[Task directions]
Give the lines again exactly as they appear below, from the line with "The image size" to the line with "Instruction: Close the event preview pane", both included, and only those lines. Leave every picture out.

[Provided entries]
● ● ● ● ●
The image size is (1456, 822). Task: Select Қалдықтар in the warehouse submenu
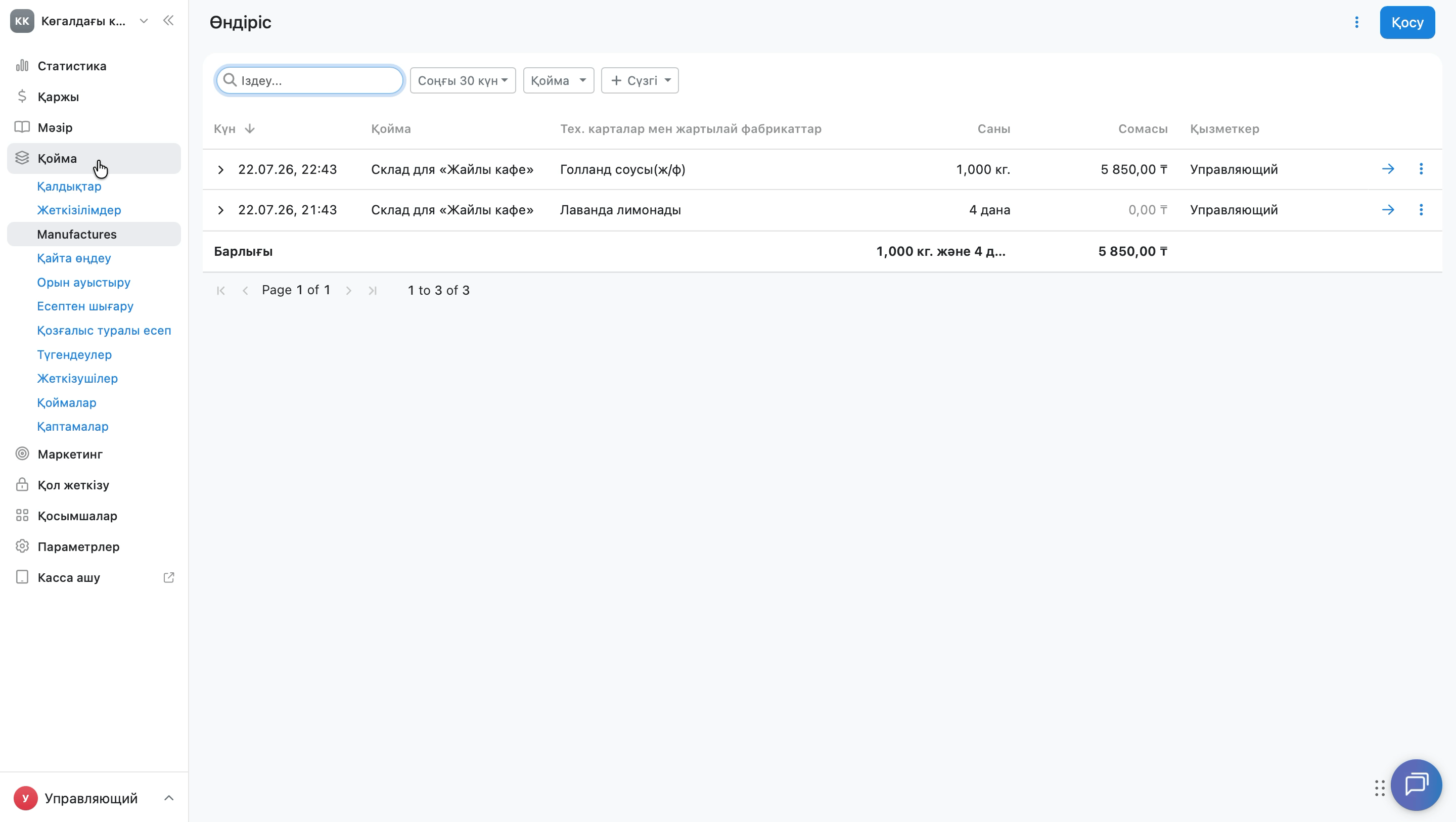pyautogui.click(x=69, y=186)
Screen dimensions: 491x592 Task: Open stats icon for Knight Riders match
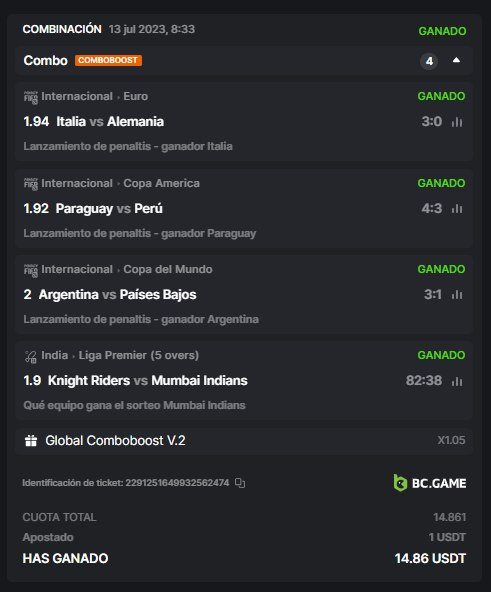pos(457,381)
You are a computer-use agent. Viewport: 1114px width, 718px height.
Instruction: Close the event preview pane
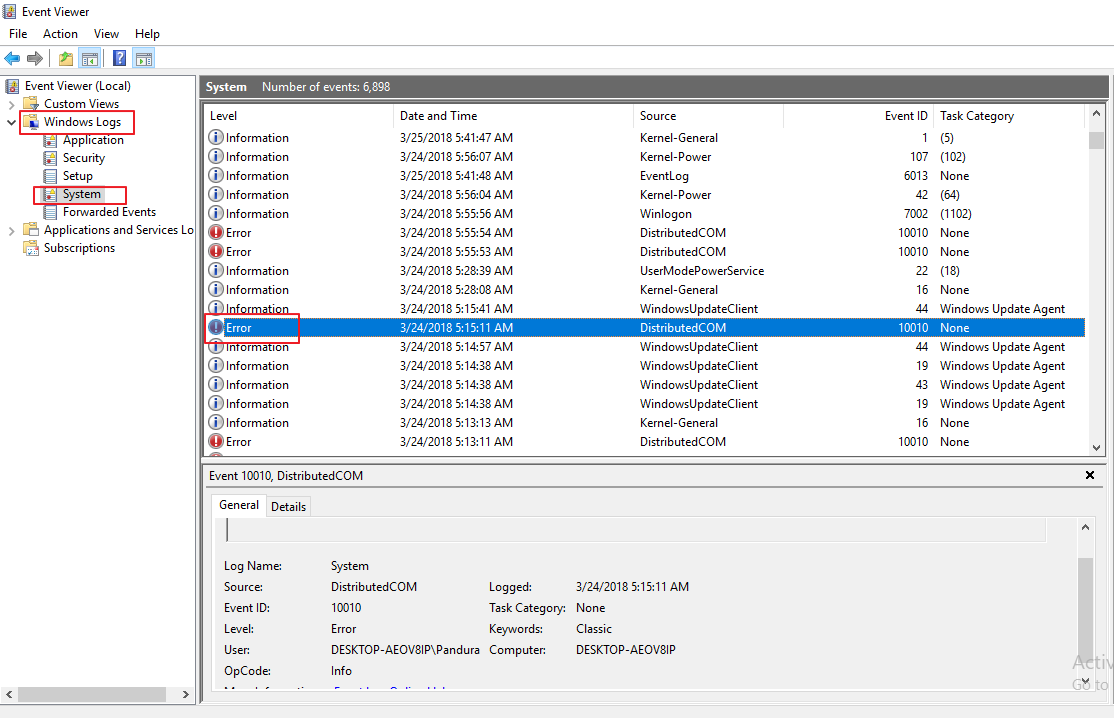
● ● ● ● ●
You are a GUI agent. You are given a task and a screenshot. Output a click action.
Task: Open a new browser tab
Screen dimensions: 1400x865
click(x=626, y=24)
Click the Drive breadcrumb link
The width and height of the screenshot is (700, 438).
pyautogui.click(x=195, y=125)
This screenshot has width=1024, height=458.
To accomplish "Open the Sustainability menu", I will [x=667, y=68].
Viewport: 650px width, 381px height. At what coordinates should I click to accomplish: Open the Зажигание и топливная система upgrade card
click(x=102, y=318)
● ● ● ● ●
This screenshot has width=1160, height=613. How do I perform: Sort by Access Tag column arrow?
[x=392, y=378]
● ● ● ● ●
[Response]
The image size is (1456, 822). Task: Select Қалдықтар in the warehouse submenu
pyautogui.click(x=69, y=186)
Screen dimensions: 491x592 Task: Open stats icon for Knight Riders match
pos(457,381)
You are a computer-use agent. Viewport: 1114px width, 718px height.
Instruction: Close the event preview pane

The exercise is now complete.